Portfolio Management Gets Ignite Retrofit at Bloomberg

Kinjal Patel, Senior Software Engineer at Bloomberg, works on an asset investment and management (AIM) system that helps institutional clients who want to maximize their returns to manage their trading workflows (e.g., comparing returns to global indexes). Patel’s team created an application to provide traders with data from the trading workflows. They used Apache Ignite and the SQL engine to store persistent data. 

Effective portfolio management requires high data availability and consistency, live updates, valid data sets, data persistence in a transactional form, and the ability to analyze data across Bloomberg's accounts. The prior architecture had several drawbacks. Scalability was expensive because it had a high memory footprint (15-20 Gigs). Through the use of an in-memory cache with data persisted on disk, data could be unavailable upon application restart or cache refresh. And there was no way to recover the state if the system went down; the in-memory store had to be built from scratch.

Apache Ignite provides the AIM system with a low memory footprint when Ignite is used as a secondary cache, and data is stored on disk and off disk. The system stores transactional data and main relationships across persisted entities, with data allocation in an isolated physical memory region separate from main process memory (e.g., in JVM). 

Ignite is run as a secondary application instead of a startup process, with most data on disk. In the future, the Bloomberg team plans to run Ignite as a standalone process to more easily scale the number of clusters and nodes and tune the architecture as needed. They will also parallelize queries to extract data faster from SQL storage and increase the number of public and query thread pools to further minimize latency and increase batch size to manage I/O operations seamlessly.

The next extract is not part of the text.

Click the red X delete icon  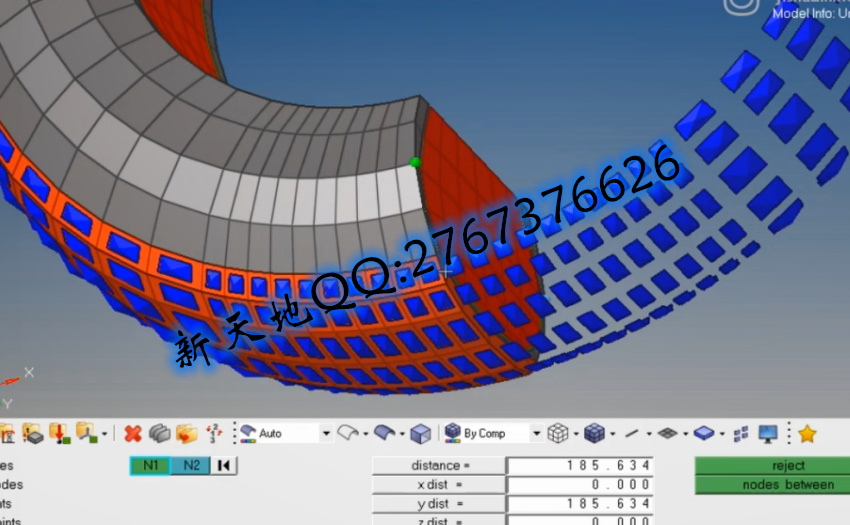coord(132,433)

Ignite Handles 500 Million Order Events Per Month in Latin America

Senior software developer Henrique Arroyo of iFood, a Brazil-based online food ordering and food delivery platform operating in Brazil and Colombia, shared what his team learned working with Apache Ignite over the past few years. iFood is the largest food delivery company in Latin America, with 300,000 stores in 1700 cities, 65 million food orders per month, and more than 500 million order events per month.

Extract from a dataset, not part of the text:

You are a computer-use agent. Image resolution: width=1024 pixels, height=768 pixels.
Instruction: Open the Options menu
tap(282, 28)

Food orders are received as events delivered using a polling API, with devices polled every 30 seconds. iFood chose an Ignite in-memory data grid over a PostgreSQL database for the polling solution for two reasons: performance and scalability. "Ignite also provided us with distributed SQL queries so it was a very good choice," said Arroyo, along with many other features that greatly enhance productivity. The polling system has sub-10 millisecond latency. 

All of the Ignite Summit Europe 2022 sessions are available for viewing on demand.